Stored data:
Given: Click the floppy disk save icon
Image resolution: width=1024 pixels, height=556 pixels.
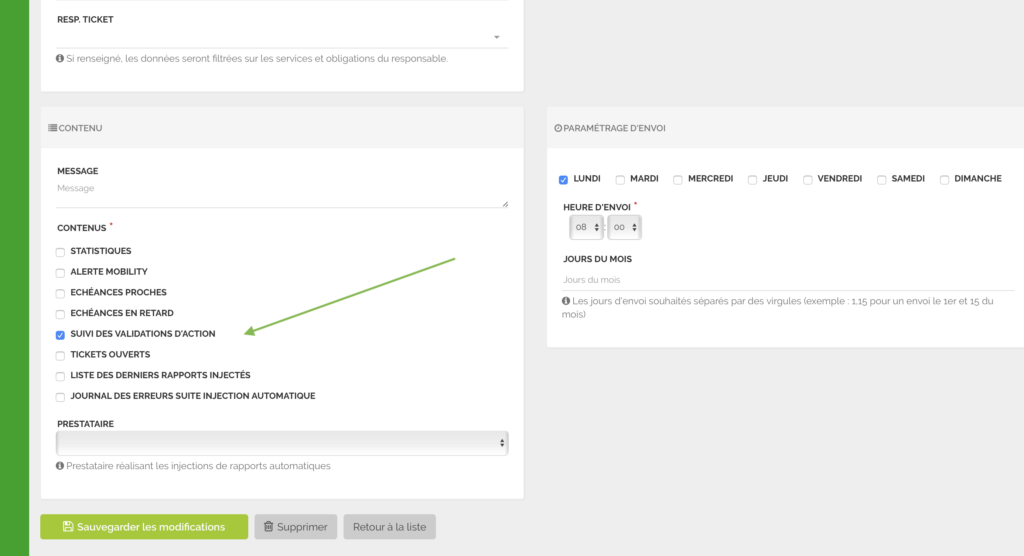Looking at the screenshot, I should point(68,527).
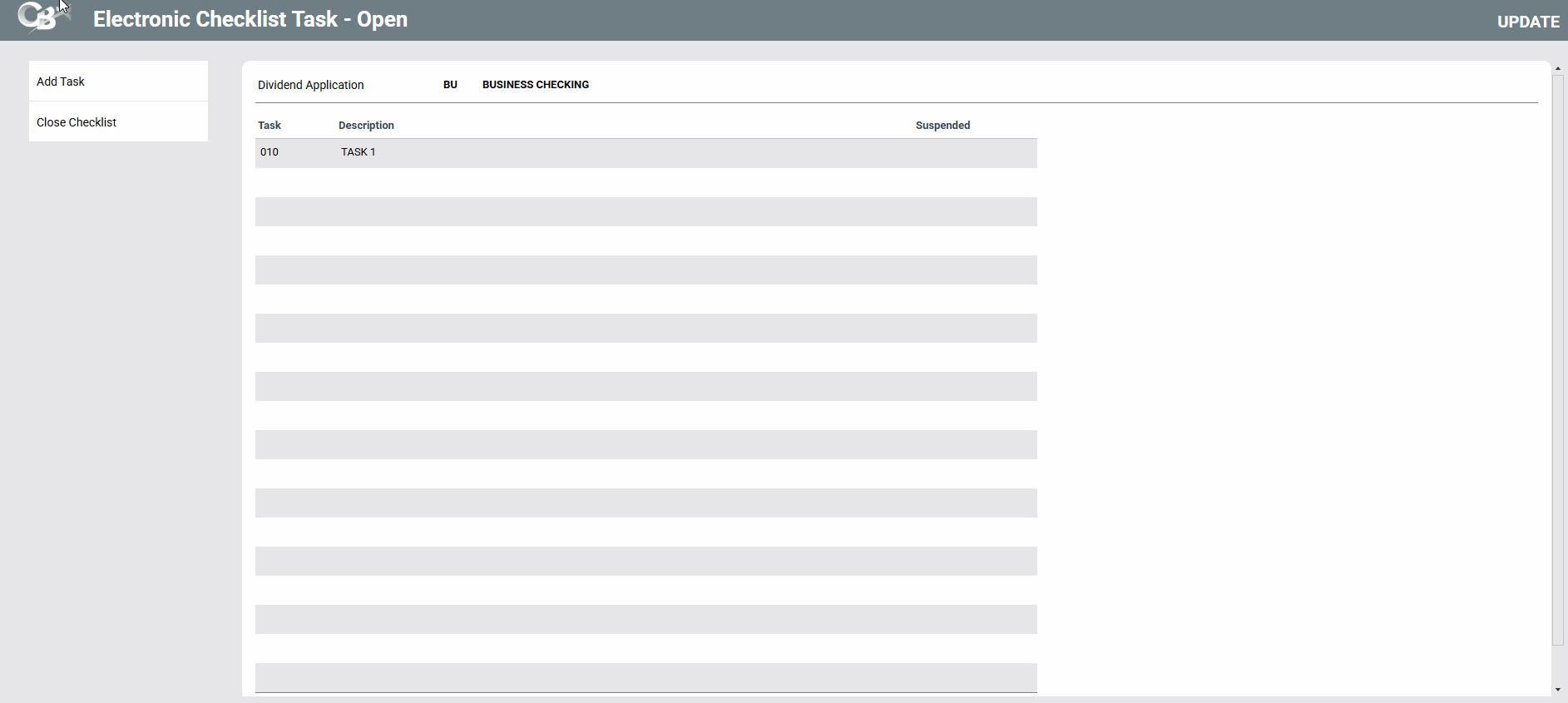This screenshot has width=1568, height=703.
Task: Click the BU application code
Action: [450, 85]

• **Instructions to follow**: Word for word, retype the lines from the one with "Image resolution: width=1024" through the final line of the data, both included. No pictures belong in the copy.

• **Response for this exercise**:
Image resolution: width=1024 pixels, height=556 pixels.
Looking at the screenshot, I should point(68,527).
This screenshot has width=1568, height=703.
Task: Click the BU application code
Action: [450, 85]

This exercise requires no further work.